(Recorded information)

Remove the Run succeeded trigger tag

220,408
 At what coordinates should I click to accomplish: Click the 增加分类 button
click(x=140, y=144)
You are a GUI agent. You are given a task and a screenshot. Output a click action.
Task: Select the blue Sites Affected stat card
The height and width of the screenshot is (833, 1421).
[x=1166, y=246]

---

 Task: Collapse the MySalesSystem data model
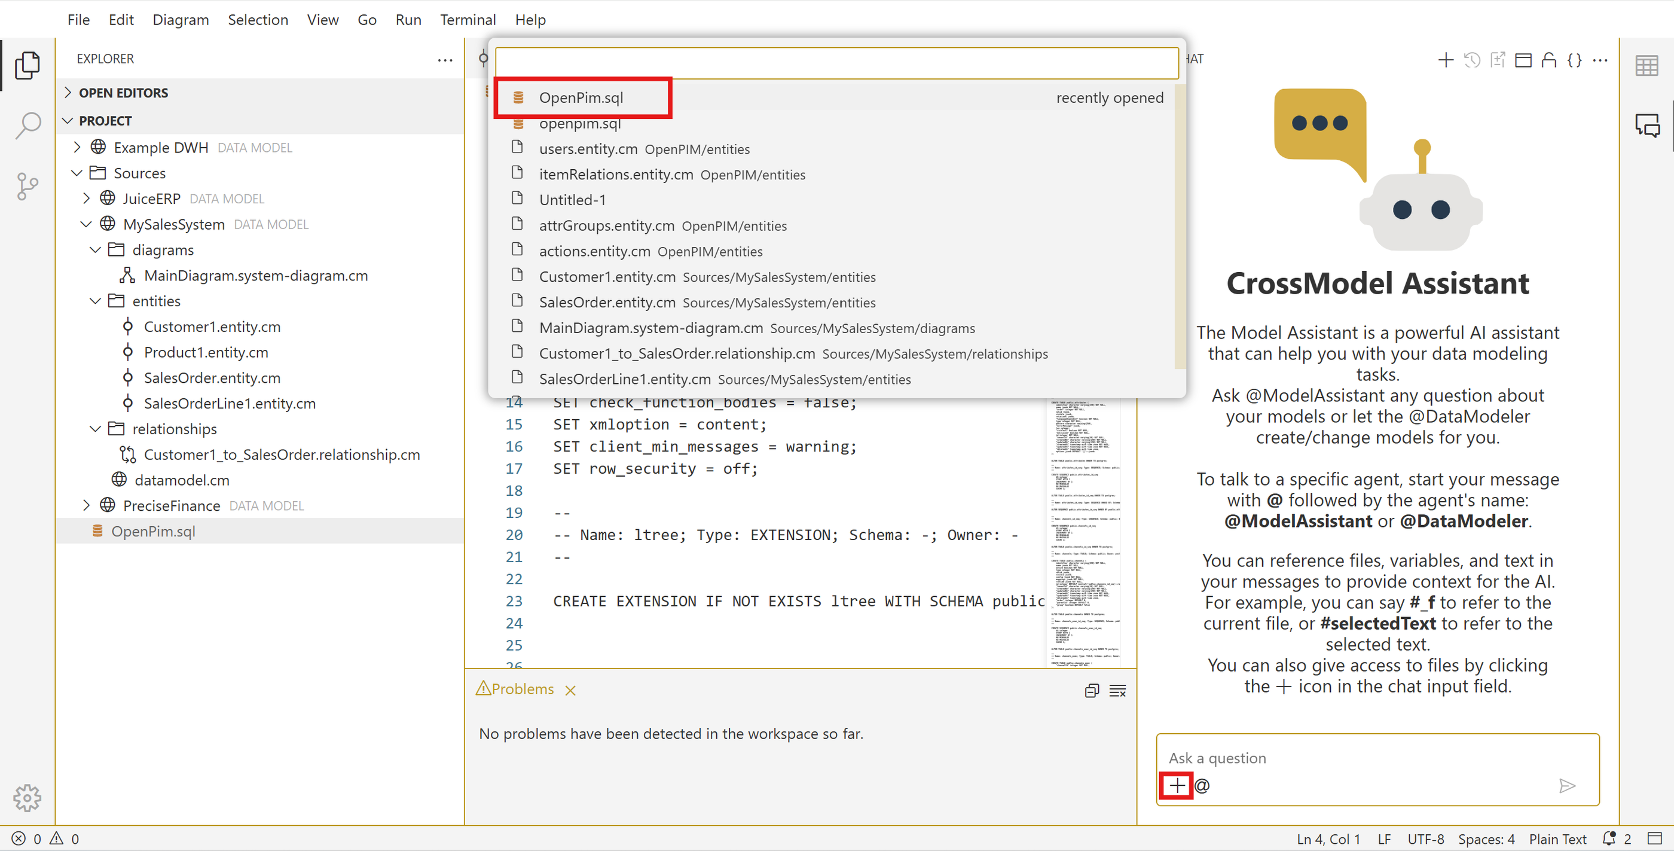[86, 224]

==

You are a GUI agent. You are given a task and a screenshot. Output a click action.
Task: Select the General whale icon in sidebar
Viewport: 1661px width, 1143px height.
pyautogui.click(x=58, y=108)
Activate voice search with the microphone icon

(Exercise prompt) Looking through the entries, count the lines that hold the word "icon" and state that count alone.

(Response to this task) 2